Academi Studies

A Blackwater Security Company MD-530F helicopter in Baghdad, Iraq, 2004. Photo by Master Sgt. Michael E. Best (Public Domain)

A Blackwater Security Company MD-530F helicopter in Baghdad, Iraq, 2004. Photo by Master Sgt. Michael E. Best (Public Domain)

On Sunday, May 11, there were a series of referendums held in  Ukraine’s eastern Donetsk and Luhansk regions over secession from the rest of Ukraine. The pro-Russian separatists claimed overwhelming public support for secession. The United States said today that it doesn’t recognize the results, and called them “a transparent attempt to create disorder.” 

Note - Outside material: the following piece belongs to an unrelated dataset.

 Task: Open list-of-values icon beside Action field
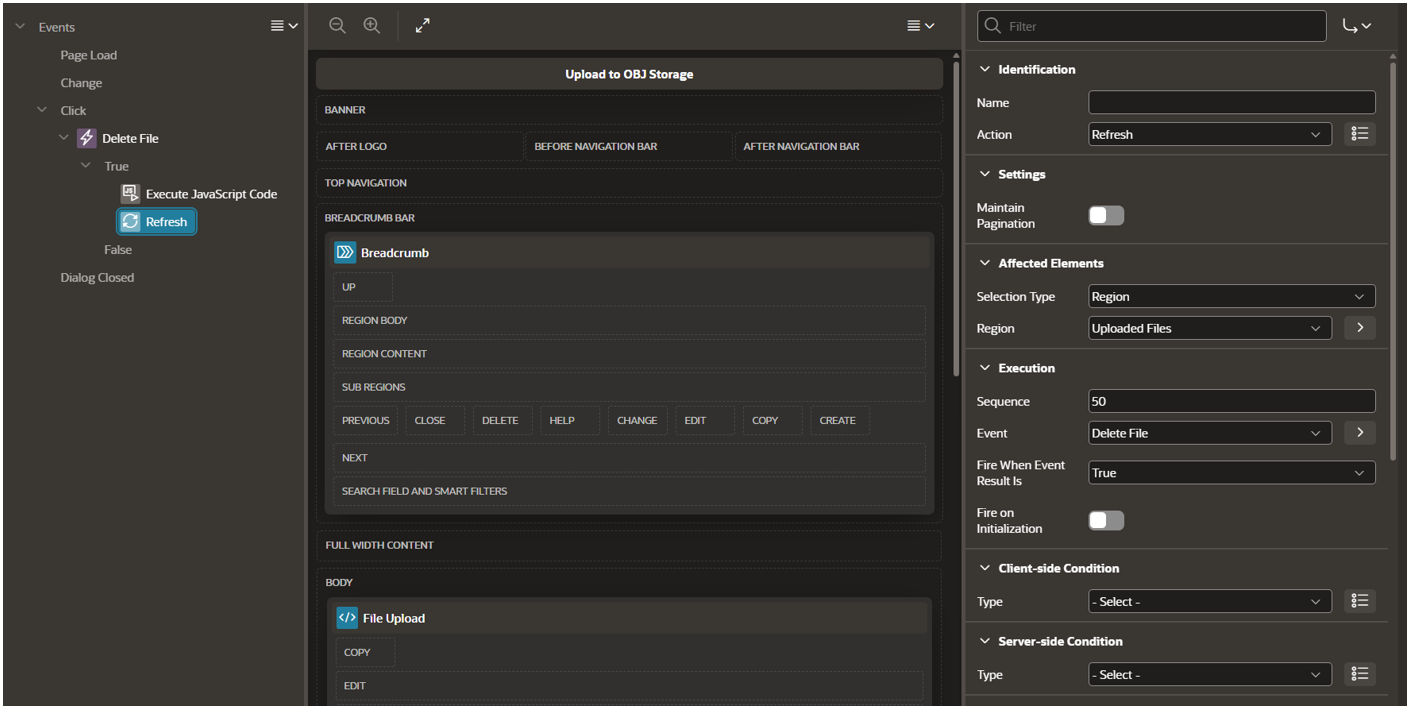point(1359,134)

Also on May 11, the German daily Die Welt reported that according to information leaked by sources in the Bundesnachrichtendienst (BND, the German foreign intelligence agency), there are over 100 American mercenaries operating in east Ukraine, and maybe as many as 400. Supposedly brought in by the current Ukrainian regime, these mercenaries are employees of the company named Academi. While you might not know the company under that name, you might recognize one of its previous names; Blackwater or Xe. Why should we be concerned about this?

Academi was founded under the name of Blackwater USA by Erik Prince, a former Navy SEAL. Its stated purpose was to provide training and support to military and law enforcement organizations. In a Congressional hearing of the Committee on Oversight and Government Reform in 2007, Prince stated  “We are trying to do for the national security apparatus what FedEx did for the Postal Service.” After working with various SEAL and SWAT teams, Blackstone received their first government contract in October of 2000.

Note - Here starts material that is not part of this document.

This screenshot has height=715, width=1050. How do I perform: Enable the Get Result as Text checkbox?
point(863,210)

In 2002, Blackwater Security Company (BSC) was formed. BSC was a private “security” firm whose first contract was to provide 20 men with top security clearances to protect CIA headquarters and a base involved with the hunt for Osama Bin Laden.

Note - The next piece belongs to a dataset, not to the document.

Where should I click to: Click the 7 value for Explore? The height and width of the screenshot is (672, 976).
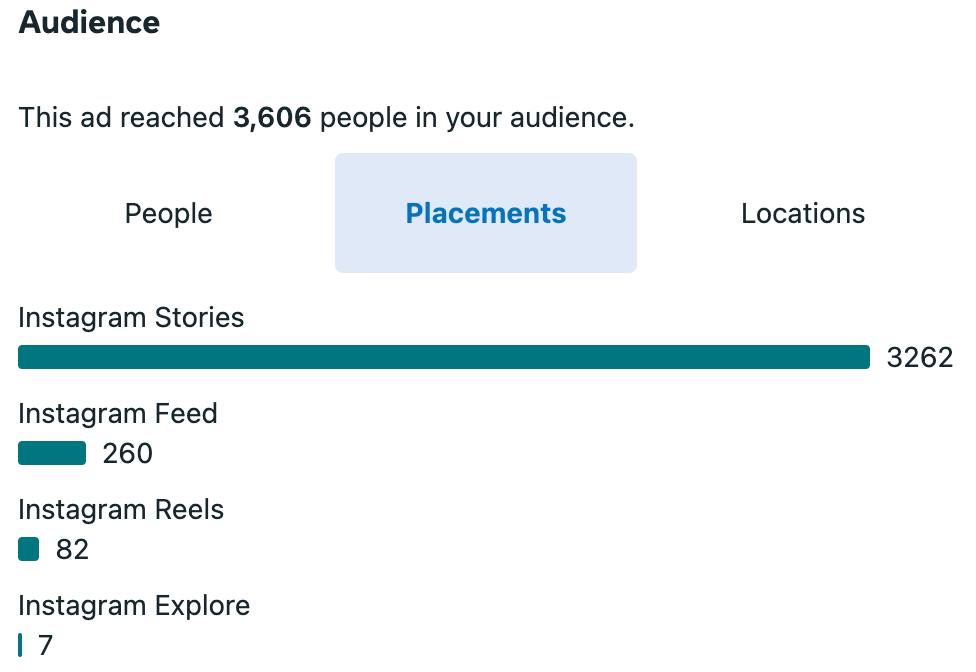pos(45,646)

There’s always been deep ties between the CIA and BSC; the founding Director of BSC (and Vice President of Blackwater USA at the time), Jamie Smith, was a former CIA agent, and the Vice Chairman from 2006 to 2008, Cofer Black, was the director of the CIA’s Counterterrorist Center (CTC) at the time of the 9/11 attacks. The vice chairman of intelligence for BSC until 2007 was Robert Richer, the former head of the CIA’s Near East Division. When Richer quit, he and Black started Total Intelligence Solutions, another Erik Prince company with deep links to BSC dealing with risk management and threat evaluation.

BSC received over $1 billion in government contracts that we know about (unclassified), dealing with providing “security” in places as widespread as Iraq, Afghanistan and, here at home, New Orleans after Hurricane Katrina. Where you’ve probably heard of them was from their actions in Iraq. In 2007, BSC’s name was changed to Blackwater International,

On September 17, 2007, the Iraqi government revoked Blackwater’s license to operate in the country after 17 Iraqi citizens were killed by Blackwater operatives, which prompted the Congressional hearing I referred to earlier. Four former Blackwater guards go on trial for first degree murder in June. Blackwater was also under investigation for arms smuggling, among other things. However, during this time, Blackwater was hired by the Department of Defense Counter-Narcotics Technology Program Office to provide support for counter-narcotics activities at a cost of up to $15 billion over five years. And, on August 19, 2009, Mark Manzetti reported in the New York Times that Blackwater had been hired by the CIA “as part of a secret program to locate and assassinate top operatives of Al Qaeda.” In January 2009, the State Department told Blackwater Worldwide that it would not renew its contract in Iraq, yet the CIA gave them a $100 million contract the next year. 

In 2009, Blackwater changed their name yet again; to Xe Services LLC. In 2010, Erik Prince stepped down from the day to day management and moved to Abu Dhabi. Later that year, a group of private investors bought Blackwater/Xe’s training grounds and formed a new company named Academi. While supposedly having oversight and having new compliance rules, the board of directors lead us to believe it’s more of the same. Among the members are John Ashcroft, the Attorney General during George W. Bush’s first term and Bobby Ray Inman, who was the head of the NSA during the Carter administration and Deputy Director of the CIA for the first year of Ronald Reagan’s first term.

Academi has denied that they have contractors on the ground in Ukraine. But, going by past history, it’d be almost surprising if they didn’t, due to the deniability factor. The real question if they are there has to be who hired them. We the world’s people have the right to know.